───── SUPPLIED RECORDS ─────

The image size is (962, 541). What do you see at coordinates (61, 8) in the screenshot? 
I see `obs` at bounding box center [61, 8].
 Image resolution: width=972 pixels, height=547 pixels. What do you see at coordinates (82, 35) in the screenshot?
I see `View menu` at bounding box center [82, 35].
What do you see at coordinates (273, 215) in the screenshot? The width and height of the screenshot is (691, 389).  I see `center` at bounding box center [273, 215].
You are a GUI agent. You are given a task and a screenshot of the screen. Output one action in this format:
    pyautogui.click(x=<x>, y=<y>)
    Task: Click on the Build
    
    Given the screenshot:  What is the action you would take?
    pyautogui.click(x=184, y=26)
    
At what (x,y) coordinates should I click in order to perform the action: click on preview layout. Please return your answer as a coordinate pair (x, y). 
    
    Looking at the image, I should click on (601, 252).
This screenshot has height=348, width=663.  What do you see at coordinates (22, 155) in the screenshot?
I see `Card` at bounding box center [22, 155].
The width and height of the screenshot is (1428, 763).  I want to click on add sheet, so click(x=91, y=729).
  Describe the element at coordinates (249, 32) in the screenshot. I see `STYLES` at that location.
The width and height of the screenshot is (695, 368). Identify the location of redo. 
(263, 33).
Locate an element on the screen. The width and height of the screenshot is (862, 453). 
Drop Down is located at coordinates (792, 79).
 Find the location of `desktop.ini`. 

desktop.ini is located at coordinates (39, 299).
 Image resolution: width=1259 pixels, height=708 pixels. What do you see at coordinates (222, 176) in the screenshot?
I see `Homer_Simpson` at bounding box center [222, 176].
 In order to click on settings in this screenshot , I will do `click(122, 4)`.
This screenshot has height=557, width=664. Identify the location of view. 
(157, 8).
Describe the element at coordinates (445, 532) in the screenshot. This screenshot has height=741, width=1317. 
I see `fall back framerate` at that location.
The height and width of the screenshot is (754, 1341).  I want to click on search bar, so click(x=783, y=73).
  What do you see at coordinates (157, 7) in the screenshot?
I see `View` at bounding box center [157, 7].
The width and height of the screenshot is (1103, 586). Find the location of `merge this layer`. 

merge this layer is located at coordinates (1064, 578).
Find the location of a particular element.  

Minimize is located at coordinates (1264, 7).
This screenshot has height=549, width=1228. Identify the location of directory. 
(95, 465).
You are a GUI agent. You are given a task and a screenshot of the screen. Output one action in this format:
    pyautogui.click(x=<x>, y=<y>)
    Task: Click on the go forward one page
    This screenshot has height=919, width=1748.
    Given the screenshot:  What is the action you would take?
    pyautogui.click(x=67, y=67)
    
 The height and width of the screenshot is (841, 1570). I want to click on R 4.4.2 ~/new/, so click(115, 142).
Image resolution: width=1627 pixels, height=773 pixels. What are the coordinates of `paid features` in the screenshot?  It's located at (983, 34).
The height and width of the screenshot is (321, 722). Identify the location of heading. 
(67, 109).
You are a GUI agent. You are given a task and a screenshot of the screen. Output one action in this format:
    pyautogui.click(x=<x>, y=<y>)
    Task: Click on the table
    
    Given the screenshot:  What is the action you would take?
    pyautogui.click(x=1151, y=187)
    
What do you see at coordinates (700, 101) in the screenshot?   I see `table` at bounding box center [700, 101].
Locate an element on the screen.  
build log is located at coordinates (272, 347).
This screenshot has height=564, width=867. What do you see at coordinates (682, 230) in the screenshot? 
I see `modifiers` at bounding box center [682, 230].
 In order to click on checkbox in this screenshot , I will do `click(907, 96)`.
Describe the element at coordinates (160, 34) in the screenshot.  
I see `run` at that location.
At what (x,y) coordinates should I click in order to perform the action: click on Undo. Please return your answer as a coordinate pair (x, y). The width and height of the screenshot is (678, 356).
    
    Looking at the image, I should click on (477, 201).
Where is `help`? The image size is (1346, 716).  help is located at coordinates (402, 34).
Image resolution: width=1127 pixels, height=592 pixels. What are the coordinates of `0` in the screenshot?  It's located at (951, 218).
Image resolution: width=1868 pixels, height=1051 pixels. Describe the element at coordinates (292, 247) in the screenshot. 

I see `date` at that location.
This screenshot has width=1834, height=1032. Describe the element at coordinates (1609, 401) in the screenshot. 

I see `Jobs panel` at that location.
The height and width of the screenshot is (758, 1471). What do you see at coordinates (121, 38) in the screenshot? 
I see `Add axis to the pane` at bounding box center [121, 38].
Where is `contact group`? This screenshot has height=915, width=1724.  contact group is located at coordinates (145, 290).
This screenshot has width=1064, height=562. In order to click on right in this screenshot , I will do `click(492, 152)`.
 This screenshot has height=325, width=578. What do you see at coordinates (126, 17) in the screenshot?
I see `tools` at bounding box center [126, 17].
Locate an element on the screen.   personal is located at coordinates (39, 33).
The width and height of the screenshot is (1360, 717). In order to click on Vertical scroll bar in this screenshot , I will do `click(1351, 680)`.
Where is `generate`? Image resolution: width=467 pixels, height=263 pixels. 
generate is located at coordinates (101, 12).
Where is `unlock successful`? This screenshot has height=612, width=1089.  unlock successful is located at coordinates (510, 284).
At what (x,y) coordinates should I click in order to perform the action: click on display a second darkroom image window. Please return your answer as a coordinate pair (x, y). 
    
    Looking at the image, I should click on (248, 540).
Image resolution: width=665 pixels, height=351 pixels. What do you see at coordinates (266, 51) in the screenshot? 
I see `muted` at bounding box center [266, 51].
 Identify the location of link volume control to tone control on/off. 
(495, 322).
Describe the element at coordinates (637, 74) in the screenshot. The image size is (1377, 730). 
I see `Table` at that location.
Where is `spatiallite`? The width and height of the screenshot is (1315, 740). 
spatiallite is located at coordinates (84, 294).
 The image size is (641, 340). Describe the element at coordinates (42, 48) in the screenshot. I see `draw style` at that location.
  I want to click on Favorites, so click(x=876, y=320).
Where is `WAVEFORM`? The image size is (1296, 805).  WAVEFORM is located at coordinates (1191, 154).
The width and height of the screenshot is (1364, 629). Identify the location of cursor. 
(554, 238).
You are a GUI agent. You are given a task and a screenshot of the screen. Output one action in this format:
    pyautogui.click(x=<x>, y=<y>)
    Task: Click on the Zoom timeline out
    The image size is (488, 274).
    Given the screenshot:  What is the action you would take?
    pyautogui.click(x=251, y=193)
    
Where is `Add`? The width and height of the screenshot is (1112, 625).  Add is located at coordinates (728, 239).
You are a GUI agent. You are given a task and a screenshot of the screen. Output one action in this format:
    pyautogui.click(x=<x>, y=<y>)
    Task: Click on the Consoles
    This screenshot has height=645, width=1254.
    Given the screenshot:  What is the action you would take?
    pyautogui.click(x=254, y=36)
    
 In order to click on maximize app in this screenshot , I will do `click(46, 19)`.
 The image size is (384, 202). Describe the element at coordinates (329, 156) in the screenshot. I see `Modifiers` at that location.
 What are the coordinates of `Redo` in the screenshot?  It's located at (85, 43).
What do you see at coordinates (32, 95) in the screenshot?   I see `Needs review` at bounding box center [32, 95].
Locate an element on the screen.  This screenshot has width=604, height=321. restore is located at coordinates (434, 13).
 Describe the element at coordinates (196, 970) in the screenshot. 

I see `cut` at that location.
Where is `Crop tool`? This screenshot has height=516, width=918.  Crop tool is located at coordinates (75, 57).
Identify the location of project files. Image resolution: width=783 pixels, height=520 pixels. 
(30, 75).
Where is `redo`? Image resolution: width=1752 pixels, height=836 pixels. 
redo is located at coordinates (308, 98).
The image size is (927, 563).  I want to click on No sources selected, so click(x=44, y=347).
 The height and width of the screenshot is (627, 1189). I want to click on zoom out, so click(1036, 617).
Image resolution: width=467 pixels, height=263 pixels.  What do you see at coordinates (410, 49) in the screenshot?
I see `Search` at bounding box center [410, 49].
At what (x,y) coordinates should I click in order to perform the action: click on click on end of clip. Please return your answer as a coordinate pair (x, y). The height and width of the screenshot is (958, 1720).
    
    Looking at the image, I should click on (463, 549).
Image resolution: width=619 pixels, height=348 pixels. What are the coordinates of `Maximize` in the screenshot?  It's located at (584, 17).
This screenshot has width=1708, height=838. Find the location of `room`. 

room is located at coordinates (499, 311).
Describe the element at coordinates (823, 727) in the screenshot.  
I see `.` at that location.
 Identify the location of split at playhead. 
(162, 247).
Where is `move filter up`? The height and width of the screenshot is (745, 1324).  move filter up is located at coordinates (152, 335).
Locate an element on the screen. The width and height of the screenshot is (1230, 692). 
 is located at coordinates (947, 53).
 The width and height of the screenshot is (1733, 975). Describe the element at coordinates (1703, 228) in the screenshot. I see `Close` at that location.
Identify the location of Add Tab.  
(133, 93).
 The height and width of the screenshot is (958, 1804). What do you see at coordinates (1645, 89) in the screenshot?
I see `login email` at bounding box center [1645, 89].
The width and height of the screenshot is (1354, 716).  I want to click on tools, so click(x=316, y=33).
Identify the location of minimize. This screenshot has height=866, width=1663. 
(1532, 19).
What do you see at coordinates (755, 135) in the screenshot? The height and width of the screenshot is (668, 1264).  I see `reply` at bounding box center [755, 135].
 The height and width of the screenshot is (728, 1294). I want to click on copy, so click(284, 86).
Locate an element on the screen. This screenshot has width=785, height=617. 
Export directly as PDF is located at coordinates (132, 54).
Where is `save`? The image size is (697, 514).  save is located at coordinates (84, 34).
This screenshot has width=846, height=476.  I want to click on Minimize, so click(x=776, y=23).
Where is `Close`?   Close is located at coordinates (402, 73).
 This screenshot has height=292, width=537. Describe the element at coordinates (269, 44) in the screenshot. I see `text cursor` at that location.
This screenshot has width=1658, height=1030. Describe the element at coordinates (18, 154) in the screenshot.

─────

WHAT IS ASKED:
Please reproduce the records above word for word, starting at the line containing "The height and width of the screenshot is (321, 722)." and ending at the line containing "build log is".

SOLVED EXERCISE:
The height and width of the screenshot is (321, 722). Identify the location of heading. 
(67, 109).
You are a GUI agent. You are given a task and a screenshot of the screen. Output one action in this format:
    pyautogui.click(x=<x>, y=<y>)
    Task: Click on the table
    
    Given the screenshot:  What is the action you would take?
    pyautogui.click(x=1151, y=187)
    
What do you see at coordinates (700, 101) in the screenshot?   I see `table` at bounding box center [700, 101].
Locate an element on the screen.  
build log is located at coordinates (272, 347).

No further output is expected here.